Most machine learning algorithms involve minimising an error measure of some kind (this measure is often called an objective function or loss function). For example, the error measure in linear regression problems is the famous mean squared error – i.e. the averaged sum of the squared differences between the predicted and actual values. Like the mean squared error, most objective functions depend on all points in the training dataset. In this post, I describe the support vector machine (SVM) approach which focuses instead on finding the optimal separation boundary between datapoints that have different classifications. I’ll elaborate on what this means in the next section.

Here’s the plan in brief. I’ll begin with the rationale behind SVMs using a simple case of a binary (two class) dataset with a simple separation boundary (I’ll clarify what “simple” means in a minute). Following that, I’ll describe how this can be generalised to datasets with more complex boundaries. Finally, I’ll work through a couple of examples in R, illustrating the principles behind SVMs.
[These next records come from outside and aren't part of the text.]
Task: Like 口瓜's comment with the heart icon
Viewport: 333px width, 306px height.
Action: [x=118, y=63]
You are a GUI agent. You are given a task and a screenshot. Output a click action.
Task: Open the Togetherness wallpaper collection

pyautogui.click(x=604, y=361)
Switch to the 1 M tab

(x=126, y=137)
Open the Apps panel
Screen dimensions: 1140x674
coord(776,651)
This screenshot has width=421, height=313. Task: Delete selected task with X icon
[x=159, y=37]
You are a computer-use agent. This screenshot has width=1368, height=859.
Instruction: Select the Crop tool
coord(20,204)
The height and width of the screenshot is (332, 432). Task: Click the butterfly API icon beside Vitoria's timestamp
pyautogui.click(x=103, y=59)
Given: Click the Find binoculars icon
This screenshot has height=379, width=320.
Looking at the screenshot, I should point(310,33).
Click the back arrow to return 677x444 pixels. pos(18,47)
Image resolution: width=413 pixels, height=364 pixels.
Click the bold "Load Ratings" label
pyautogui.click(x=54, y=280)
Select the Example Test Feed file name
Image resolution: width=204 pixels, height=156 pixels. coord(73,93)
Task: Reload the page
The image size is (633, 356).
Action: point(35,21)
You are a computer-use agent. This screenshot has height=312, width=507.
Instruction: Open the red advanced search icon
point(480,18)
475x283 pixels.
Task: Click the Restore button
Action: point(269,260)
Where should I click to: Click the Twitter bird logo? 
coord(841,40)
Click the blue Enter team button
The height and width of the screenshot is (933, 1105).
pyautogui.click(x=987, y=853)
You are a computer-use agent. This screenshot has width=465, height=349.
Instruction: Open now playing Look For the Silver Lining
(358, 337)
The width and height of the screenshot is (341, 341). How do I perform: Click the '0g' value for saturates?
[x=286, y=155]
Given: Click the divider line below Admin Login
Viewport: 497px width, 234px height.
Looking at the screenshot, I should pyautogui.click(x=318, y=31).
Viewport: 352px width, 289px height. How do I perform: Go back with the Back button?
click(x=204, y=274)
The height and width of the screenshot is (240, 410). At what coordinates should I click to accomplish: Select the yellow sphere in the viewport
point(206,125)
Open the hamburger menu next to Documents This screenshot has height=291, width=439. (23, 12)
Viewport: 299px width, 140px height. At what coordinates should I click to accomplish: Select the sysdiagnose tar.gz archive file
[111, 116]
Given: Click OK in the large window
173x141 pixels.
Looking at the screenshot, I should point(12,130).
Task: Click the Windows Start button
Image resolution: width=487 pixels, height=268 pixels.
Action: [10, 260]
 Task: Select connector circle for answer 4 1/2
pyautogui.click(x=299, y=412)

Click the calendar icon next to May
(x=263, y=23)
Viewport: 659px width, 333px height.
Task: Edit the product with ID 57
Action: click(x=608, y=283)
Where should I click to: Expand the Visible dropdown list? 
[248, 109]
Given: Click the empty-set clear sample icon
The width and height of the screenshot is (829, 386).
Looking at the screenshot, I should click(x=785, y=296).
In line with the general philosophy of my “Gentle Introduction to Data Science Using R” series, the focus is on developing an intuitive understanding of the algorithm along with a practical demonstration of its use through a toy example.

10.2 The rationale

The basic idea behind SVMs is best illustrated by considering a simple case: a set of data points that belong to one of two classes, red and blue, as illustrated in figure 1 below. To make things simpler still, I have assumed that the boundary separating the two classes is a straight line, represented by the solid green line in the diagram. In the technical literature, such datasets are called linearly separable.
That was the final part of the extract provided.